The White House announced that US President Barack Obama would meet with Palestinian leader Mahmoud Abbas on Wednesday, after talks with Israeli Prime Minister Benjamin Netanyahu earlier in the day.
The United States has been leading the drive to stop the Palestinians submitting their application for full UN membership on Friday as threatened, and has vowed to veto any such bid to the UN Security Council.
And Israel has slammed the move as a bid to circumvent the peace talks that ground to a halt a year ago after Israel refused to extend a moratorium on settlement building.
Before leaving for New York, Netanyahu said "the path to peace is through dialogue and not through unilateral declarations.
"Israel does not want a worthless piece of paper, but a veritable peace with arrangements for security, a peace that will not disappear before it is even signed," he told a meeting of MPs and local officials from his Likud party.
Palestinians urge US to drop opposition
But Palestinian Foreign Minister Riyad al-Maliki called on the US to drop its fierce opposition.
"I hope that the United States will change its position and follow the majority of countries which want to support the Palestinian right to self-determination and an independent state," Maliki said after meeting his Venezuelan counterpart Nicolas Maduro.
He reaffirmed the Palestinians will seek Security Council recognition of an independent Palestinian state, and said they believed they could win the necessary votes of nine of the council's 15 members.
European nations are working behind the scenes to try to avert the confrontation, with the Middle East Quartet also seeking to draw up a statement that would coax Israel and the Palestinians back to talks.
Netanyahu, who is due to arrive in New York early on Wednesday, said: "It is very easy to yield to pressure and gain the applause of the international community.
"But Israel must preserve its interests, and a precipitous arrangement risks leading to rocket fire targeting all of Israel."
No progress on envoys’ statements
He has also called on Abbas to open up direct talks in New York and resume them in Jerusalem and Ramallah.
In response, Abbas told Fox News he would "meet any Israeli official any time" but said there would be no point in meeting if they had "nothing tangible" to offer.
US Secretary of State Hillary Clinton met on Monday with Russian Foreign Minister Sergei Lavrov to discuss the Quartet statement. But British Foreign Secretary William Hague, who met Abbas on Tuesday, said "no progress" had yet been made on drafting it.
In a letter to Britain's shadow foreign secretary Douglas Alexander, Hague said he was working to find a way forward and "create the strongest possible foundation for a return to negotiations".
Britain had deliberately withheld its position on the issue of Palestinian statehood at the UN, along with European partners, as it "maintains the pressure on both sides to show the flexibility needed to enable a return to negotiations", he wrote.
The Palestinians however have been buoyed by about 120 countries that have already bilaterally recognised a state of Palestine or backed such a position.

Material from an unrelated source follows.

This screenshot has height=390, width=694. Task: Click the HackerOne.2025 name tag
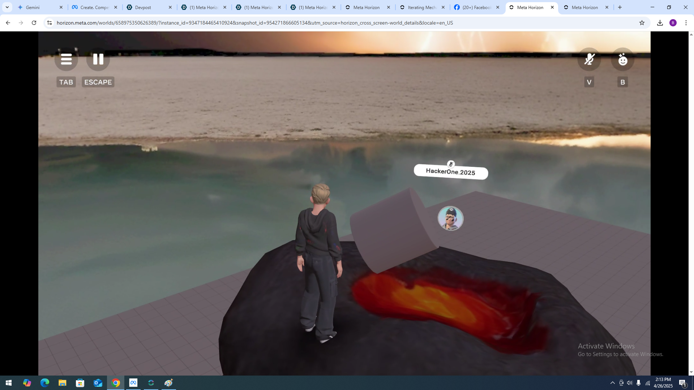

9 Security Council votes needed
Venezuelan President Hugo Chavez on Tuesday sent a letter to UN chief Ban backing the Palestinians' bid.
"This represents an act of historic justice towards a people who carry with them, from time immemorial, all the pain and suffering of the world," he wrote.
And Turkish Foreign Minister Ahmet Davutoglu said: "Turkey is supporting this application fully and believes that this has been the commitment of the UN from the 1948 resolution 181 until now.
"And the recognition of Palestine does not mean the end of the negotiation."
If the Palestinians fail to win over nine of the 15 Security Council members, any resolution would fail, saving Obama from an embarrassing US veto.
Another option could then be for the UN General Assembly to welcome the Palestinians as an enhanced observer non-member state, a status so far enjoyed only by the Vatican.